Tiré de mi camisa y la saqué por encima de mi cabeza, cayó al suelo arrugada. Me moví hacia el espejo. Manchas rojas cubrían mi cuello, allí donde él me había raspado con su barba recién crecida y mordido con sus dientes de bestia salvaje. Rocé con mis dedos los surcos, la piel allí estaba encendida, como si apenas hubiesen pasado segundos, y no varios minutos, desde que él había secuestrado esa zona. Mi boca se veía igual o más afectada. Podía sentir todavía su lengua rozándola, atormentándome una y otra vez. Respiré lento por la nariz y solté todo el aire por la boca de igual modo. Quería apaciguar el caos de mi interior.

Metí las manos en los bolsillos traseros del vaquero, sacando mi celular y mi carnet de conducir, dejándolos a un lado del lavatorio. Revisé en los bolsillos de adelante por si me dejaba algo y encontré un papel. Lo dejé con las demás cosas suponiendo que sería el comprobante de la entrada del pub. Me desvestí, giré el puño de la ducha y el agua comenzó a caer, me metí de un salto dentro y cerré los ojos con deleite.
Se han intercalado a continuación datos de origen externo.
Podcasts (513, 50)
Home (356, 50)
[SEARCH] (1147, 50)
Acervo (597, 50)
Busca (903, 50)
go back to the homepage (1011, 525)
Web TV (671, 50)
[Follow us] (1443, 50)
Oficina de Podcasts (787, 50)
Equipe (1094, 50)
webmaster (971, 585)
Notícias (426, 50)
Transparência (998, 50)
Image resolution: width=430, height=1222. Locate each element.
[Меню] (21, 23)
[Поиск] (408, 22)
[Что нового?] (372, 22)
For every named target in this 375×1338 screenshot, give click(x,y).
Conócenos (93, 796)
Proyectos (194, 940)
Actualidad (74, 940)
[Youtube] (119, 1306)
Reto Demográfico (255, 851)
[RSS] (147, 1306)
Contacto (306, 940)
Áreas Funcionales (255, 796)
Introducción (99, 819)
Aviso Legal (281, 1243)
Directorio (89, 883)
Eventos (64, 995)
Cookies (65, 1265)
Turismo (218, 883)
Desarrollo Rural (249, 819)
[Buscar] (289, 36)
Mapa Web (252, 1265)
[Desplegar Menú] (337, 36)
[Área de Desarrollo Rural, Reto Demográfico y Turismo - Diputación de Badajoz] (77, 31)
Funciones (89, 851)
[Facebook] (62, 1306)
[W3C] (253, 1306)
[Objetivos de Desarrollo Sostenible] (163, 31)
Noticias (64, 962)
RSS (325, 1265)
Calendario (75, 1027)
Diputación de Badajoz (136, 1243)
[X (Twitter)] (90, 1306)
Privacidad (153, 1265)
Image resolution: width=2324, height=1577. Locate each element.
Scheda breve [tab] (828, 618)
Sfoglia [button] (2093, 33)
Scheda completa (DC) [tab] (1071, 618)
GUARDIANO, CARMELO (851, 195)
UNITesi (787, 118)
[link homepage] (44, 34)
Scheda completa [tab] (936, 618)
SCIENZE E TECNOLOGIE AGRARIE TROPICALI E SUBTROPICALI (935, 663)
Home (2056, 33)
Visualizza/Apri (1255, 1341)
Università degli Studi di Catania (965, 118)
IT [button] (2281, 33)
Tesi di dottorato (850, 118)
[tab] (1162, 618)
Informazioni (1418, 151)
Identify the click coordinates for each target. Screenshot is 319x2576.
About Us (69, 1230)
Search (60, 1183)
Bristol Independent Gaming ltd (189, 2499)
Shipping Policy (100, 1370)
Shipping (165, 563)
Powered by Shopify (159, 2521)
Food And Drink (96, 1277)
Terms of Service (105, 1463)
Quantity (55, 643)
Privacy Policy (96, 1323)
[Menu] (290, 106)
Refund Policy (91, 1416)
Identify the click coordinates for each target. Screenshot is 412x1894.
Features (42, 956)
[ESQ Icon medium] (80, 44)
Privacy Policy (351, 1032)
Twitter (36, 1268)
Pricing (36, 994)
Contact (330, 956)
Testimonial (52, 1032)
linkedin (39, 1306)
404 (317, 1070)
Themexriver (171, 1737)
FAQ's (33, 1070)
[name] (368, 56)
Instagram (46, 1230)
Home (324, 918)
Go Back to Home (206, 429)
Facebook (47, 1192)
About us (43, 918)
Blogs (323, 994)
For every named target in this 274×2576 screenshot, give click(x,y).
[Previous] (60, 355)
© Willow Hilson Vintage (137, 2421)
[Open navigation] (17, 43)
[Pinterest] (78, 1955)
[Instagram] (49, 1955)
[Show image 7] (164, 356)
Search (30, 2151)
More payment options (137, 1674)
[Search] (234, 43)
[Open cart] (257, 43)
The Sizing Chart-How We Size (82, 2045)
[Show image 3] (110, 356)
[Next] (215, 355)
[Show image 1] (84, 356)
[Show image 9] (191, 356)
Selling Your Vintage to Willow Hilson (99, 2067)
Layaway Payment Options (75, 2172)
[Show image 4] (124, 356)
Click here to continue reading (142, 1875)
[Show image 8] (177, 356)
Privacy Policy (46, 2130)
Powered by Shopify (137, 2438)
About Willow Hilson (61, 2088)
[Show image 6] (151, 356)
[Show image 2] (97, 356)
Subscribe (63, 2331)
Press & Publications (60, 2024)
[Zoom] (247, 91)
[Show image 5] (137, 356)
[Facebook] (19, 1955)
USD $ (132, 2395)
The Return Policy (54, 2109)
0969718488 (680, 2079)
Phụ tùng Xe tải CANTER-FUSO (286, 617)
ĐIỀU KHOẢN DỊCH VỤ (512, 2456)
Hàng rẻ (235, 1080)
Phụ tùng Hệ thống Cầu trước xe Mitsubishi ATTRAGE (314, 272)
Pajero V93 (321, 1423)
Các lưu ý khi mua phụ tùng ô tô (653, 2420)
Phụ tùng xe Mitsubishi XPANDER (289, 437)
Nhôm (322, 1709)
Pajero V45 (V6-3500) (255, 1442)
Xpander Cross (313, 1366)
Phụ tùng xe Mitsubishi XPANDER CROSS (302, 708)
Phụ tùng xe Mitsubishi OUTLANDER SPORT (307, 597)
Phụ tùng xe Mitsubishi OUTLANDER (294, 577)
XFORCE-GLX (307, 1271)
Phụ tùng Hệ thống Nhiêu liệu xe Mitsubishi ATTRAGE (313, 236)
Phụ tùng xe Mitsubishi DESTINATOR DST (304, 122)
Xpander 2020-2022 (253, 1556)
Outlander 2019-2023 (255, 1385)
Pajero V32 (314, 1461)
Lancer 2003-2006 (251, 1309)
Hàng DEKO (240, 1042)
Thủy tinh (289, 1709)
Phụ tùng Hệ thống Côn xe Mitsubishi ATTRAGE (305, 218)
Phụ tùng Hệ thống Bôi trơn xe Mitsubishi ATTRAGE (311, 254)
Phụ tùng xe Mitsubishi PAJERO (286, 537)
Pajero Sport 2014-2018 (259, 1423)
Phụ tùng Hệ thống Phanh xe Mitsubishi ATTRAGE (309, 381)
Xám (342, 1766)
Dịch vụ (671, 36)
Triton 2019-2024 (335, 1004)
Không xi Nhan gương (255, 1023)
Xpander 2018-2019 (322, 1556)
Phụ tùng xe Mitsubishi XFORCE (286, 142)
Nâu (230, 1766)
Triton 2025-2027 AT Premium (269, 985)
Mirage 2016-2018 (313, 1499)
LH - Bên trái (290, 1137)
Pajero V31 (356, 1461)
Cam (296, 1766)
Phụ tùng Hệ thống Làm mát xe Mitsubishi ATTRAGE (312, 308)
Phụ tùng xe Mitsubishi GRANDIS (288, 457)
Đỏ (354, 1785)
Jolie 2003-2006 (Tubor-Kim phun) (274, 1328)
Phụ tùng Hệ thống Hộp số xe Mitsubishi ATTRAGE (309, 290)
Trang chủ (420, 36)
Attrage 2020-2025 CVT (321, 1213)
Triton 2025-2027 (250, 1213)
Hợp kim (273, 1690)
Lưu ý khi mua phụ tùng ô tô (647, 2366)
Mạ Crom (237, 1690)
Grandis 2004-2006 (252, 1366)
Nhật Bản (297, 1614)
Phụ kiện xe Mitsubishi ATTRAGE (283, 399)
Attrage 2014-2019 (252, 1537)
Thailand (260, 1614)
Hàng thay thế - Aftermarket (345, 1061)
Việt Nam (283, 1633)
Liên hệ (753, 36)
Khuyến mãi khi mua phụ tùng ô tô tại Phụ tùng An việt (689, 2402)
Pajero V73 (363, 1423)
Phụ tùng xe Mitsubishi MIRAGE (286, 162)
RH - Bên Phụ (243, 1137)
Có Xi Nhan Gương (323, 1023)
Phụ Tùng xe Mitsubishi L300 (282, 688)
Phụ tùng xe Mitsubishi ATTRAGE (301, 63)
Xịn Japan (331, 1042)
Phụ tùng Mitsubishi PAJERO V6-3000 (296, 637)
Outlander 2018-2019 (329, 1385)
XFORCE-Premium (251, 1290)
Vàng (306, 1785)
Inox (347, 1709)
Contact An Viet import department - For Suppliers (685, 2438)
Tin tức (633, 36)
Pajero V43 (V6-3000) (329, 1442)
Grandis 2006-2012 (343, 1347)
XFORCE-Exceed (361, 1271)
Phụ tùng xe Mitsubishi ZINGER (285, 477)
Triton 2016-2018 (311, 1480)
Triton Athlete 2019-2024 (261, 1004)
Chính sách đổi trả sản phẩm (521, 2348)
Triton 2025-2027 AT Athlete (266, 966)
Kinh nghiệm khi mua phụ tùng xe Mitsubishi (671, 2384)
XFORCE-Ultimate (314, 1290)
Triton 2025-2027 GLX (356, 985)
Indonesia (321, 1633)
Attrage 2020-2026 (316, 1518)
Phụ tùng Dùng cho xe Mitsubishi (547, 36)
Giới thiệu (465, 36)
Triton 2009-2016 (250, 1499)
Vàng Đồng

Cada vez que me sentía estresada y tensa la ducha caliente era mi remedio. En esos momentos la sentía como una especie de salvación. Moví los hombros en círculos, arriba y abajo, bajé la cabeza para que el agua golpeara detrás de mi cuello y encima de mi nuca. Suspiré. Tomé el jabón sin siquiera mirar y después de enjabonar mis manos las llevé a mi entrepierna. Estaba pegajosa y al momento de hacer contacto se contrajo por completo, todavía estaba sensible al tacto. Tuve unas ganas irrefrenables de masajear mi clítoris y devolverme al clímax. Pero me contuve, ya eran demasiadas para mí todas las emociones de esa noche, no quería seguir percibiendo más nada. O al menos mi mente no lo pretendía, porque mi cuerpo se notaba dispuesto a todo. Terminé de limpiarme haciendo caso omiso a las súplicas de mis partes íntimas. Al salir me envolví en una toalla.

Me terminé de secar entera y me metí en mi bata.

Las cosas que había dejado al costado del lavamanos me llamaron la atención. Bueno, sólo una. El papel que saqué de mi bolsillo delantero no era un comprobante, era un billete de veinte pesos. Arrugué el entrecejo, yo nunca metía dinero en mis bolsillos, siempre llevaba mi billetera.

Lo tomé entre mis dedos, estaba bien enrollado. Al principio me molesté, porque no había otra persona que hubiese podido meter eso en mis vaqueros que no fuera él. Y si me dejaba dinero quería decir... ¡No! ¡No quería decir eso, por Dios! ¿Veinte pesos? ¡Ese maldito! ¿Qué lo llevaba a poner veinte pesos en mi bolsillo? Era algo inentendible. Lo desdoblé con cuidado y lo observé extrañada. Mis ojos se clavaron en la escritura con tinta roja.